El director de un ministerio indígena en el sur de Indonesia compartió con la Misión de Ayuda Cristiana, cómo el líder hindú creía que su misteriosa enfermedad provenía de sus años de practicar la magia negra y pidió la oración.

Sin embargo, aunque el director oró con el líder hindú durante dos meses para que Dios lo protegiera de la aflicción, nada cambió.

Un día, la esposa del líder del templo llamó al director del ministerio y le pidió que lo visitara, diciendo que el chamán local – un guía espiritual hindú y practicante – había dejado de visitarlo. De hecho, el chamán había venido pero misteriosamente no pudo encontrarlo, dijo el director.

“Vine a visitarlo de nuevo y le pedí que invitara al Doctor Jesús, diciendo que Él es Dios que puede hacerte sanar”, dijo. “Yo dije: ‘Yo oraré por ti, pero debes creer que Él es Dios y te hará bien'”.

Él oró por él y se fue a casa. El director regresó al día siguiente y encontró al líder del templo lo suficientemente bien como para mezclar cemento para construir un muro.
“Cuando llegué, me dijo: ‘Hola señor Church’, porque él no sabe mi nombre”, dijo. “Él dijo: “Por favor, oren por mí y hágame saber más sobre Jesús”, y después le di un reproductor de MP3 con el evangelio, la semana siguiente lo bauticé”.

El ex hindú sigue siendo un líder influyente de la comunidad, agregó, diciendo que los aldeanos han venido a él y preguntando por qué vino a Jesús, expandiendo así el avance del evangelio.
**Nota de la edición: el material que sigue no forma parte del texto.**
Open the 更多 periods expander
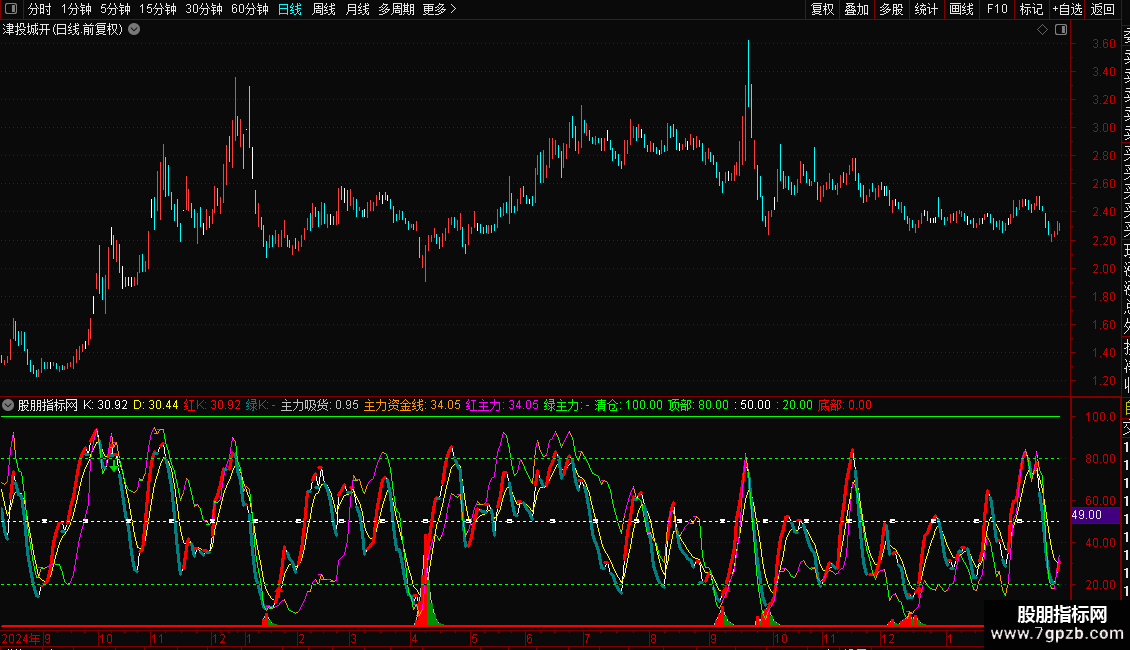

Los hindúes representan sólo el 1,7 por ciento de la población de Indonesia, donde el 87,2 por ciento de la población es musulmana y menos del 10 por ciento son cristianos. El guardián de la persecución Puertas Abiertas señala que los hindúes en Indonesia tienen reglas estrictas que castigan a aquellos que abandonan la religión por otra. Los creyentes de origen hindú han perdido sus familias, su herencia y su lugar en la aldea por seguir a Jesucristo.